The Ministry of Culture and Information Policy of Ukraine said in a statement “As a result of falling fragments of a missile launched by the Russian Federation, the center of the building of the Kyiv State Institute of Applied and Decorative and Applied Arts and Design named after Mykhailo Boichuk was destroyed.” In addition, “the premises of the departments and the institution’s auditorium were heavily damaged.”
Academy students, teachers and graduates he has posted dramatic images of sculptures, mosaics, paintings and icons on social media.

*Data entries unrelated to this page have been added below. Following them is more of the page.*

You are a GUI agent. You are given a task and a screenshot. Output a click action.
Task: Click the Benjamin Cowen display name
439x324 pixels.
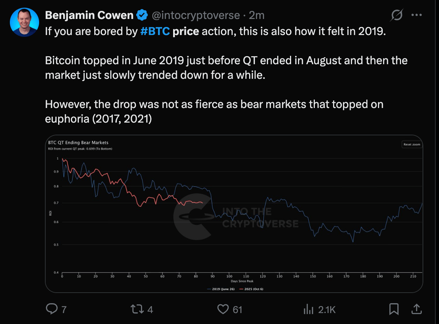coord(89,15)
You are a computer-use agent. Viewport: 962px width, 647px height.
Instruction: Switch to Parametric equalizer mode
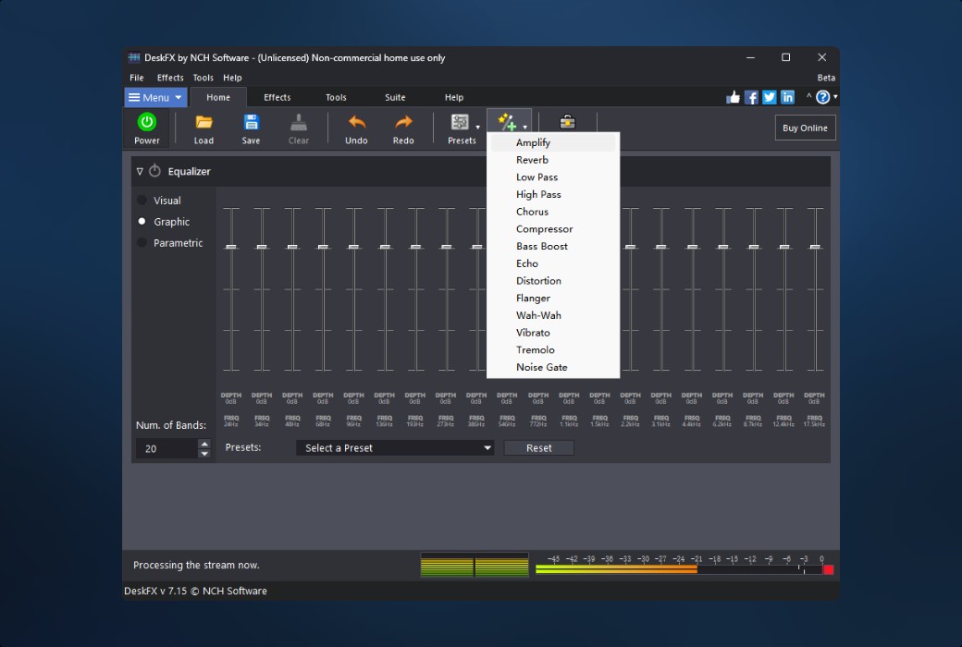142,242
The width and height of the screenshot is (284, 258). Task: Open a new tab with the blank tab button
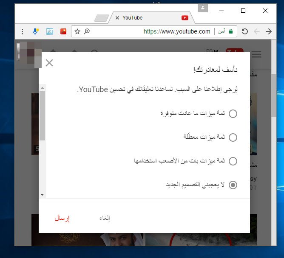point(101,18)
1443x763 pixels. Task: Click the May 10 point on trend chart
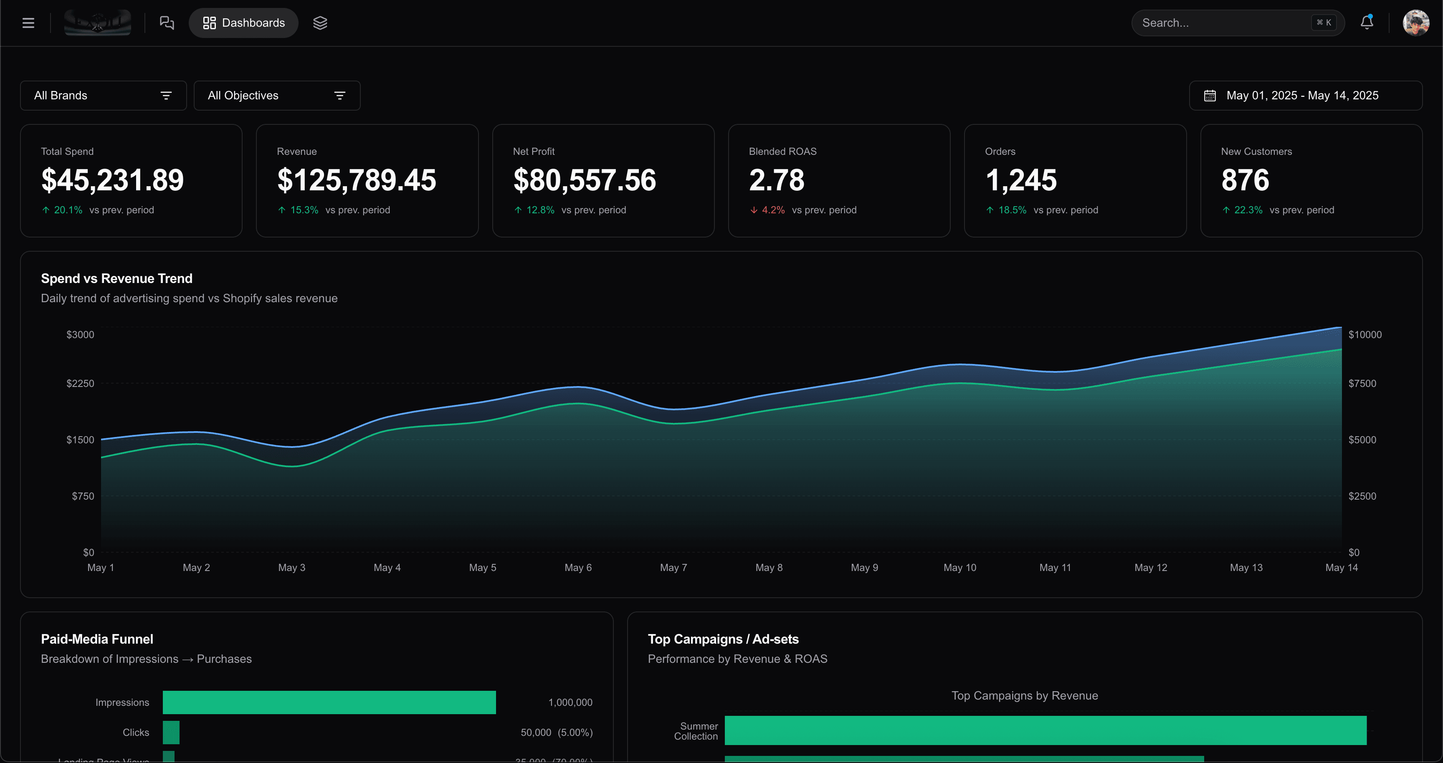960,365
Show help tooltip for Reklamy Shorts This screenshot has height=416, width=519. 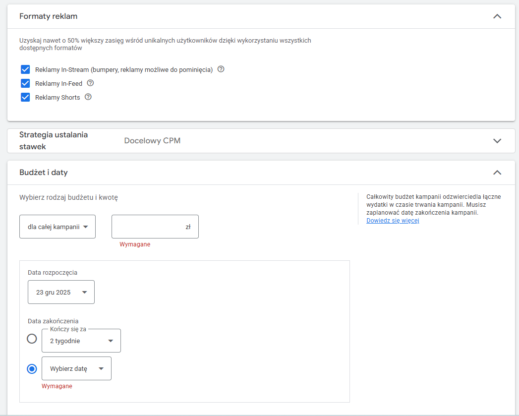click(88, 97)
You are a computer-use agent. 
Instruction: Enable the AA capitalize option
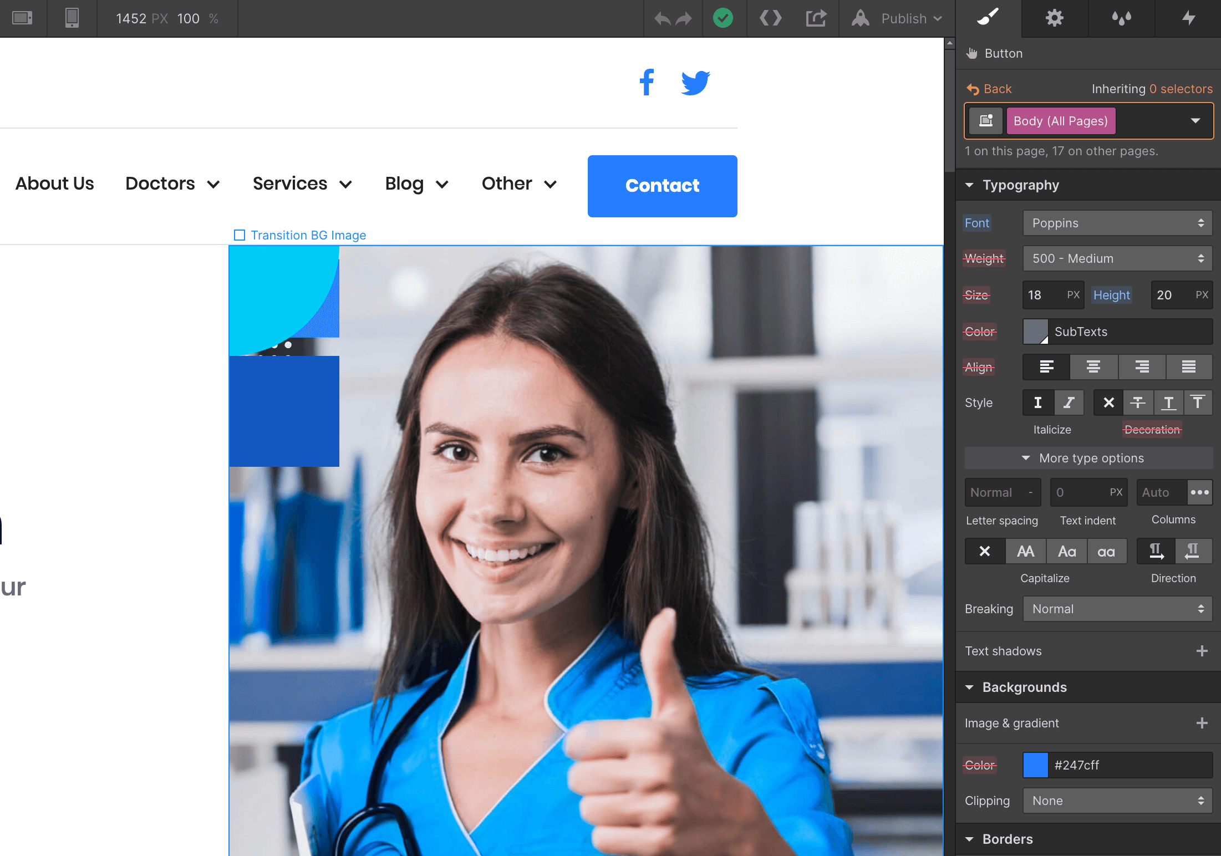coord(1025,551)
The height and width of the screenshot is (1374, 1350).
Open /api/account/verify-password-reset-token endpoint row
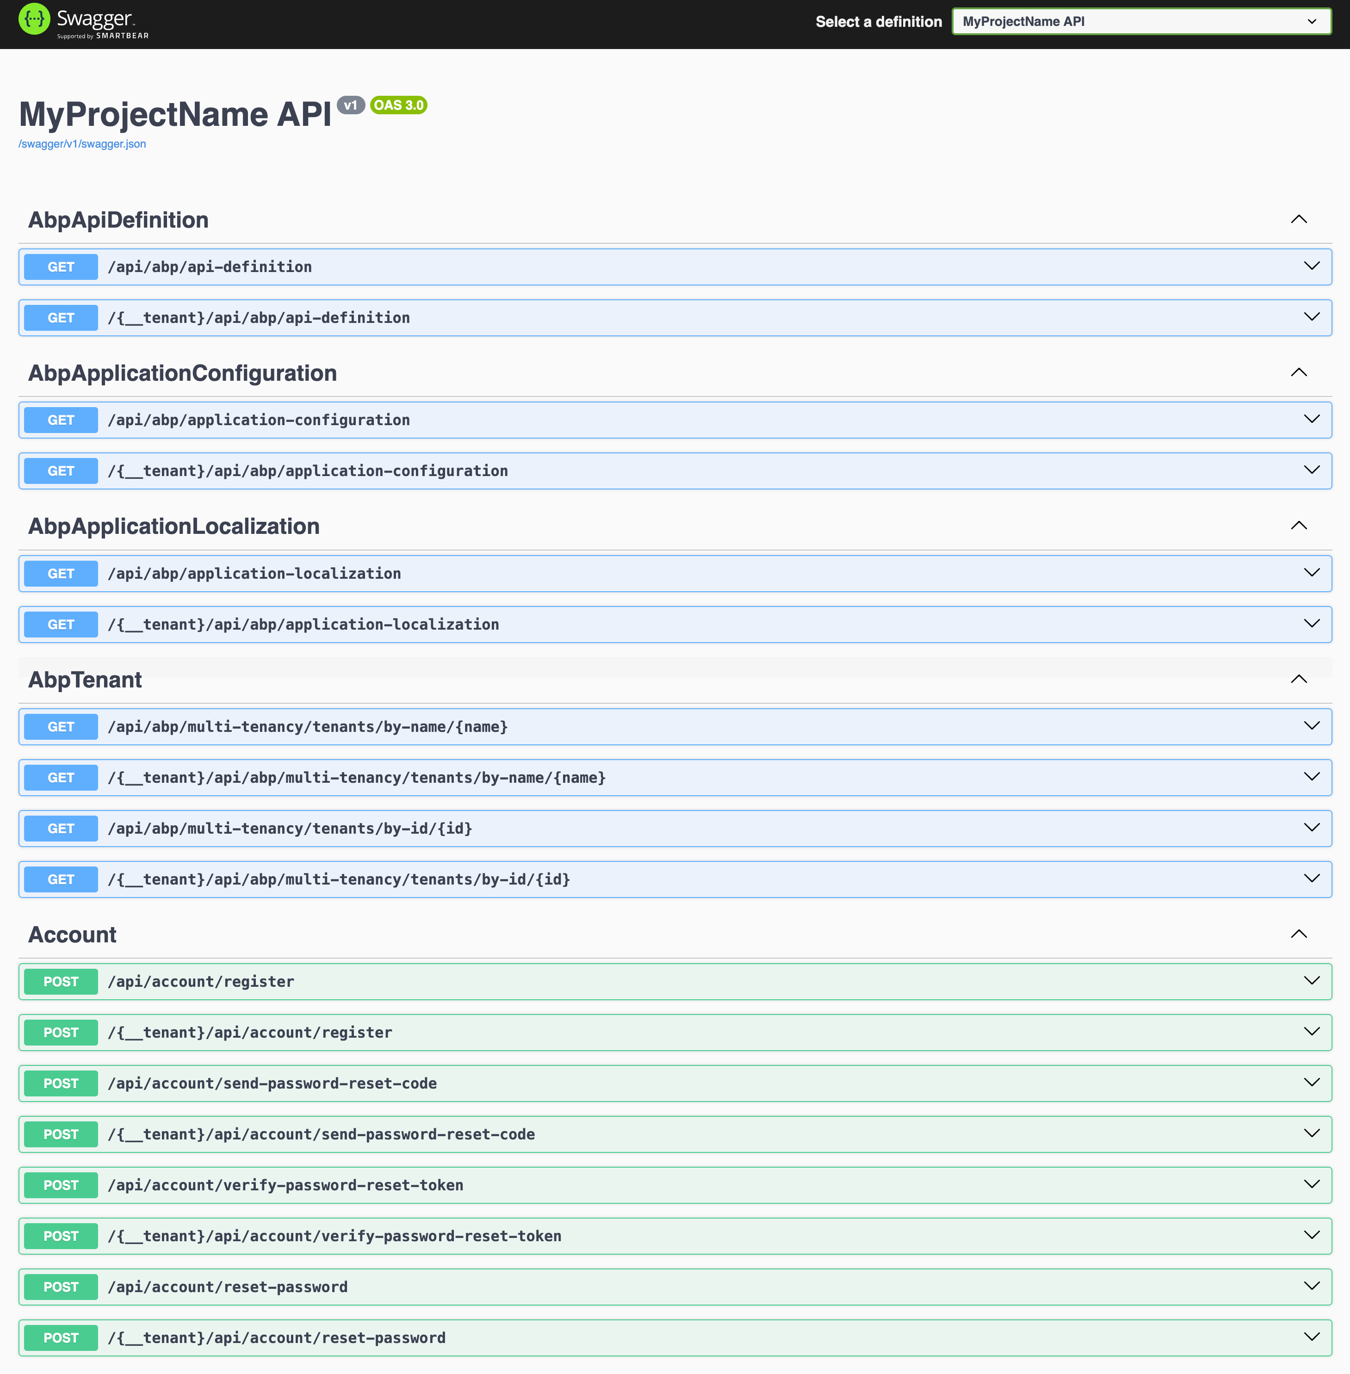286,1185
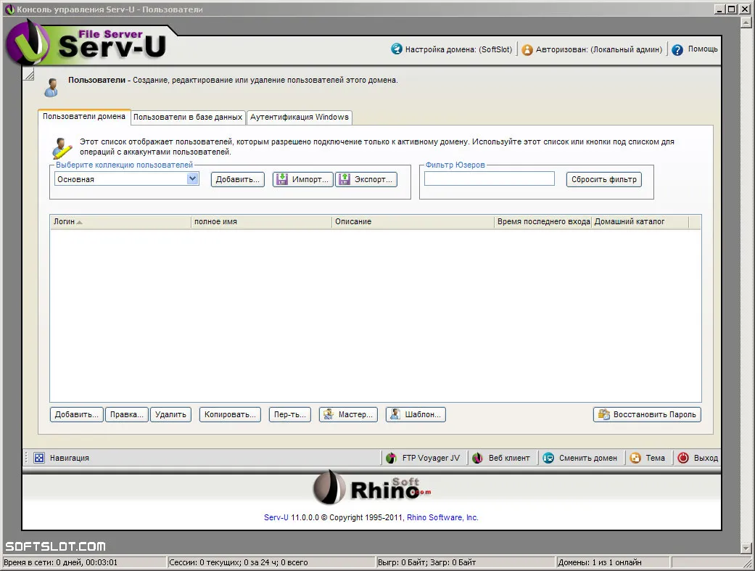755x571 pixels.
Task: Launch the Мастер... wizard button
Action: click(x=348, y=414)
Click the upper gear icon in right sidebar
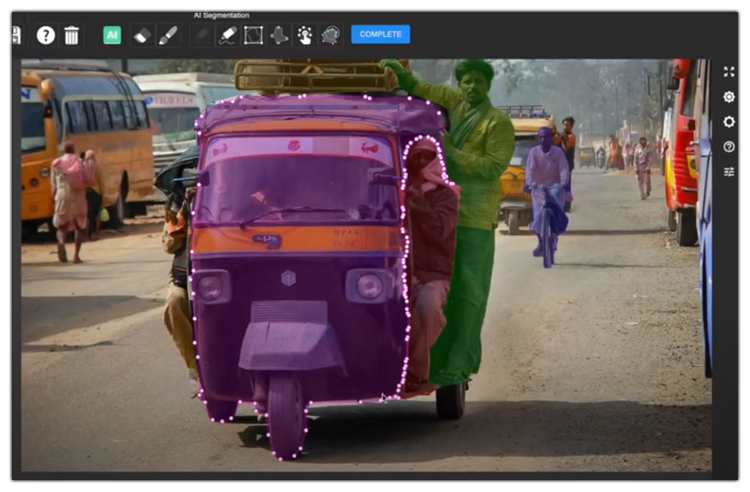Screen dimensions: 750x492 point(729,97)
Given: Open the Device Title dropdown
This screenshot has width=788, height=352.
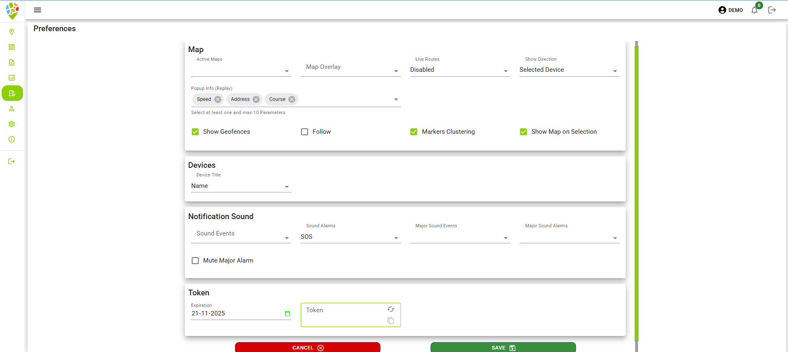Looking at the screenshot, I should (x=241, y=186).
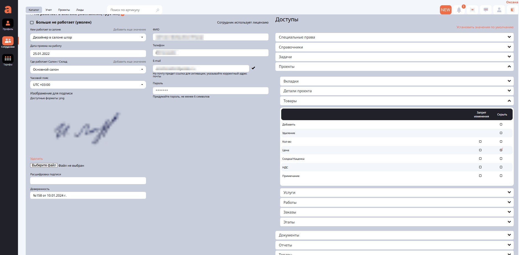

Academy head Helen Osadcha said in a Facebook post that the strike was at 10:30 in the morning, when classes were in session. He said a teacher’s life was saved when an air raid siren led him to move away from a window before the explosion. All the works of the invited exhibition competitions Woman in the Flames of Warwhich were being held in the academy’s conference room, were destroyed, Osadcha wrote.
“The enemy is trying to destroy Ukraine as a nation, erase our identity, destroy cultural monuments… [it] tries to rewrite our history and appropriate Ukraine’s spiritual and cultural assets,” he wrote.
“We were saved by a miracle [in] that we managed to fall to the ground in time, wrote another teacher, Myroslav Vayda.
“This was my high school!!!”, wrote Elena Fateeva, a former student who runs an international design studio based in Kiev. “Russia cannot talk about art when it destroys theaters, museums and institutions with rockets. Today, Russia destroyed one of Ukraine’s art universities. Boichuk Academy is an educational institution with a long history of training the best artists, designers and craftsmen.
Another graduate, Mykola Kovalenko, published a provocative graphic work that emphasizes the power of art in times of conflict. The poster represents A missile with the white, blue and red flag of Russia piercing the yellow and blue pencil of the Ukrainian flag. In the upper corner are the words “Ukraine will win”.
Boichuk, after whom the academy is named, was a leading artist of Ukrainian modernism. He was executed in 1937, when Ukrainian cultural workers were targeted during Stalin’s Great Terror. Since the Russian invasion two years ago, Boichuk’s work has received increased attention in Europe and the US.
Earlier this month Unesco published an updated list There are 346 cultural sites damaged or destroyed across Ukraine since February 24, 2022, when the full-scale invasion began.